REPUBLIKA.CO.ID, JAKARTA -- Bank Indonesia (BI) memperkuat stabilisasi nilai tukar Rupiah dengan melakukan intervensi di pasar forward. Langkah itu untuk menyeimbangkan penawaran dan permintaan di pasar forward. Upaya menjaga keseimbangan pasar forward dinilai penting dalam mengurangi tekanan di pasar spot.
Chief Economist Global Market PermataBank, Josua Pardede, mengatakan, saat ini para pelaku pasar khususnya yang melakukan transaksi jual beli dolar melihat adanya fluktuasi dolar, dan adanya permintaan di pasar forward.
Peningkatan permintaan yang cukup banyak tersebut tidak diikuti suplai. Hal itu ditunjukkan dengan swap point dalam setahun hampir 1.700. Swap point adalah perbedaan antara nilai tukar forward dan nilai tukar spot. Sehingga, cost-nya cukup besar.
"Suplainya terbatas, Bank Indonesia menurunkan swap point sehingga market-nya makin besar sehingga tekanan di pasar spot berkurang," jelasnya saat dihubungi Republika, Rabu (30/9).
Menurut dia, transaksi di pasar forward sebenarnya belum begitu banyak. Namun, baru-baru ini melihat fluktuasi di forward membuat pasar cenderung masuk ke forward. Akibatnya, permintaan banyak tapi suplai belum ada. Pendalaman pasar forward dilakukan supaya transaksi valas tidak terkonsentrasi di pasar spot.
Dalam beberapa pekan terakhir permintaan di pasar forward meningkat. Apalagi fluktuasi di pasar spot lebih besar. Sehingga kebijakan tersebut akan mengoptimalisasi di lelang swap option, seandainya ada underlying-nya akan dioptimalkan Bank Indonesia melalui bilateral atau swap option.
Bank Indonesia biasanya melakukan FX Swap Option untuk membuat pelaku pasar yang punya kebutuhan forward bisa bertransaksi dengan BI melalui bilateral langsung.
Josua menyatakan, dalam jangka pendek menengah kebijakan tersebut akan menjaga likuiditas rupiah supaya tidak digunakan spekulator. "Suplai valas dengan kebijakan intervensi forward dan kebijakan Devisa Hasil Ekspor akan membatasi pelemahan nilai tukar rupiah yang didominasi faktor global," imbuhnya.
Menurut dia, kebijakan moneter tersebut akan cepat berdampak dibandingkan kebijakan fiskal.
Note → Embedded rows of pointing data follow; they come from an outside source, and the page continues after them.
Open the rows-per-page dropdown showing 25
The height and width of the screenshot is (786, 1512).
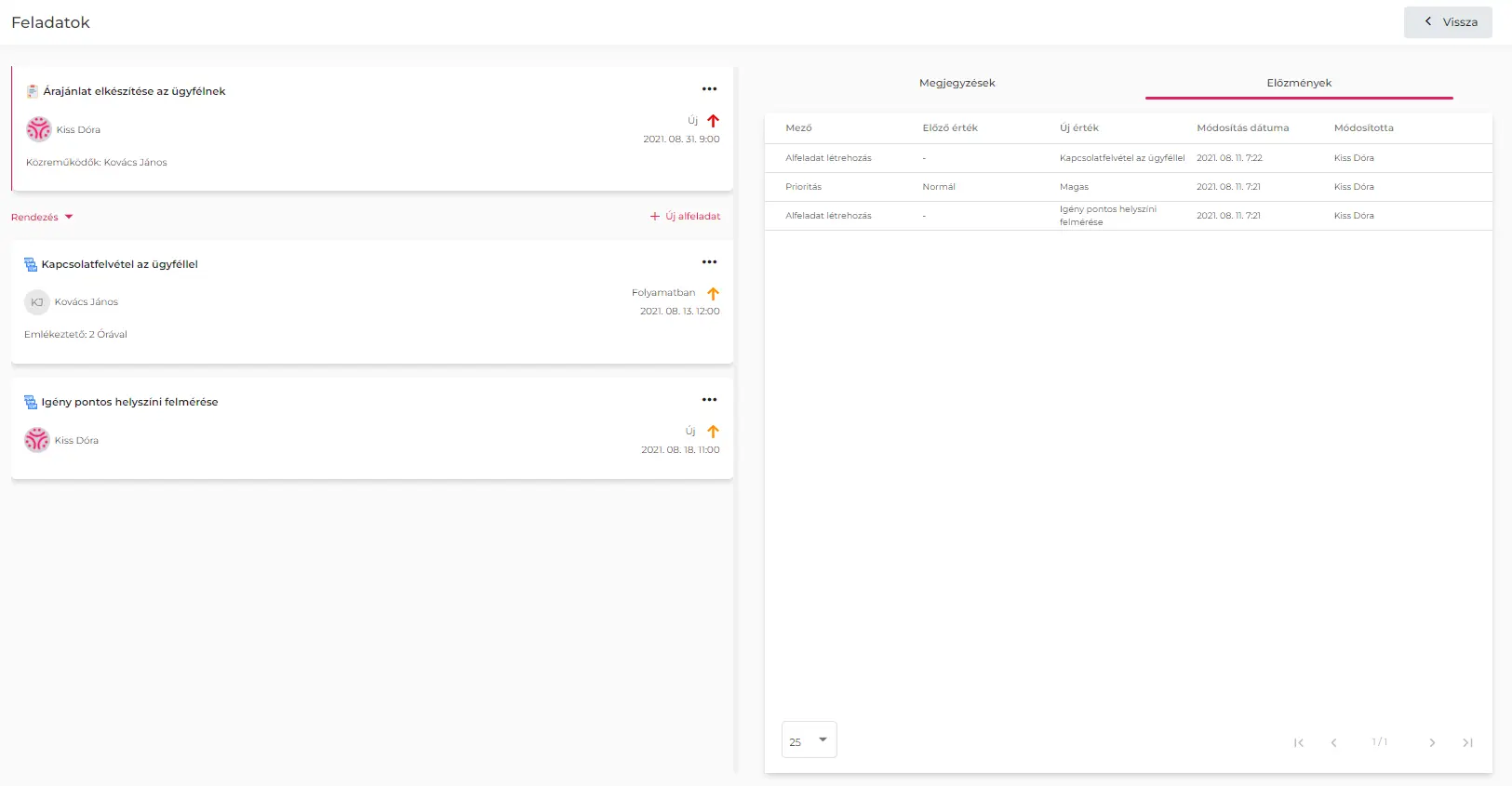[x=809, y=740]
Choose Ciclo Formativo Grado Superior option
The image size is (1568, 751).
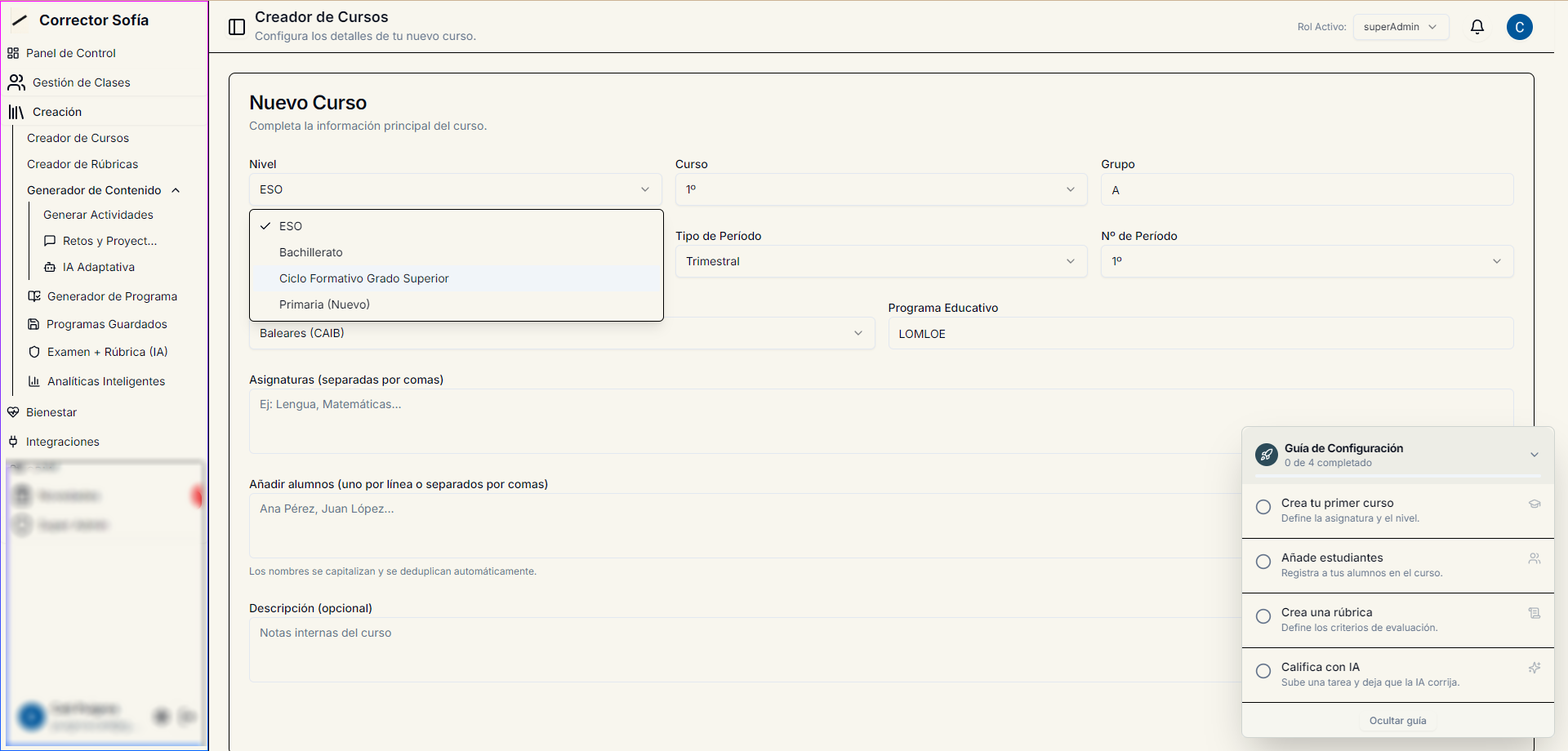(364, 278)
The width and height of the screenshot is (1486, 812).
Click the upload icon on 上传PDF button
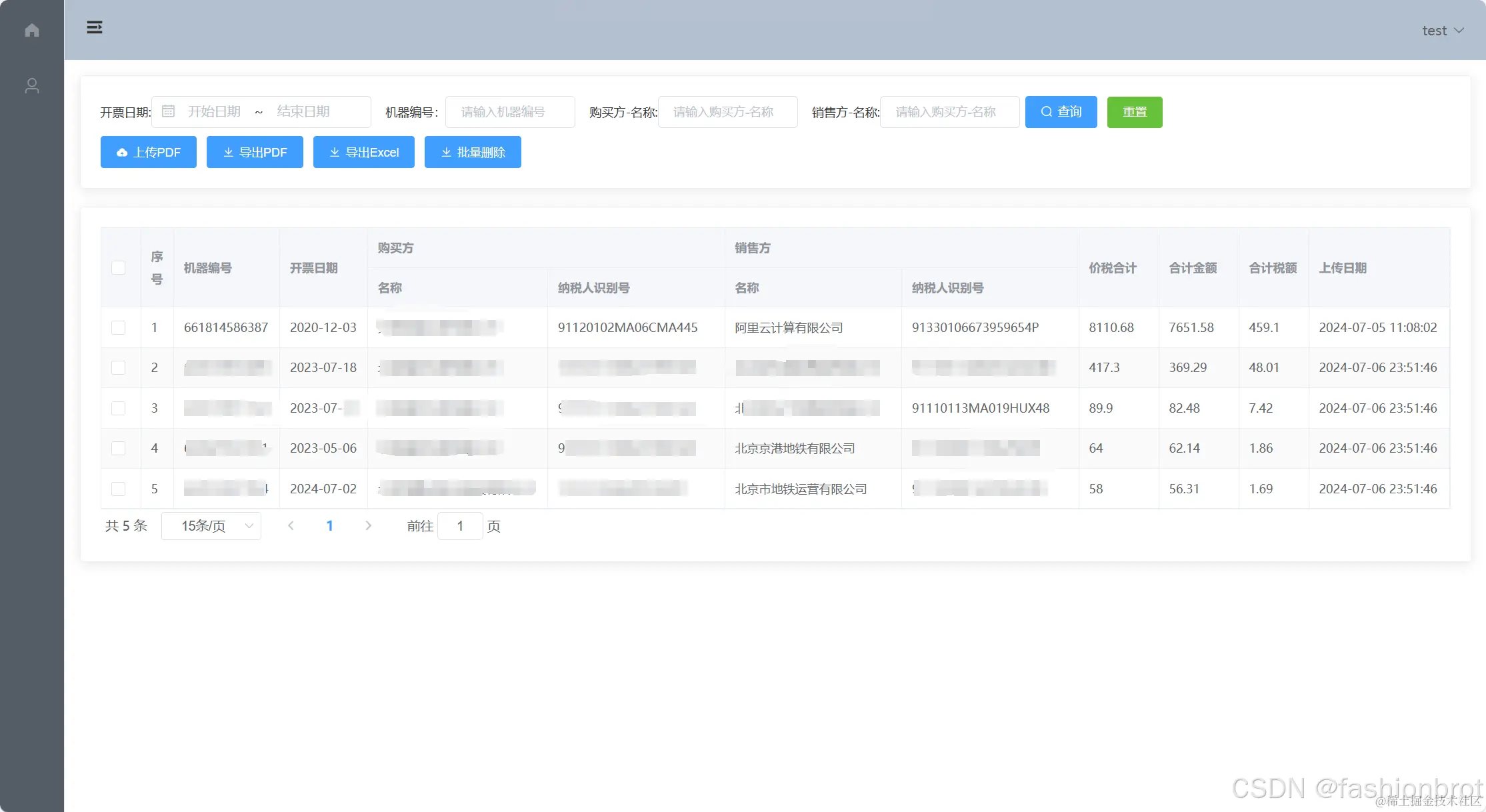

Dalam waktu dekat akan terlihat dampak dari pelemahan nilai tukar akan lebih terbatas dibanding sebelumnya.
Di sisi lain, kombinasi dari semua kebijakan harus diapresiasi, selain intervensi di forward, juga kebijakan DHE yang memberikan dorongan para eksportir menempatkan DHE di perbankan nasional.
Selain itu, adanya pelonggaran underlying threshold forward jual dari 1 juta dolar AS menjadi 5 juta dolar AS per transaksi per nasabah, ditambah pemerintah memangkas bunga deposito dari 20 persen menjadi 10 persen, diharapkan adanya suplai dolar tidak hanya dari BI, tapi juga eksportir.
Ditambah juga pengelolaan likuiditas rupiah, Bank Indonesia akan menerbitkan SBI yang tenornya lebih pendek dari 1 bulan menjadi 1 pekan untuk menyerap likuiditas.
BI juga sudah menaikkan suku bunga SBI supaya menyerap likuiditas yang saat ini kondisi likuiditas rupiah berlebih. Pertumbuhan kredit pada Juli yang di bawah 10 persen mencerminkan likudiitas rupiah cukup idol (berlebih).
Penguatan kebijakan untuk mengelola supply dan demand valas di pasar forward bertujuan mendorong transaksi forward jual valas/ Rupiah dan memperjelas underlying forward beli valas/ Rupiah.
Hal itu dilakukan dengan meningkatkan threshold forward jual yang wajib menggunakan underlying dari semula 1 juta dolar AS menjadi 5 juta dolar AS per transaksi per nasabah dan memperluas cakupan underlying khusus untuk forward jual, termasuk deposito valas di dalam negeri dan luar negeri.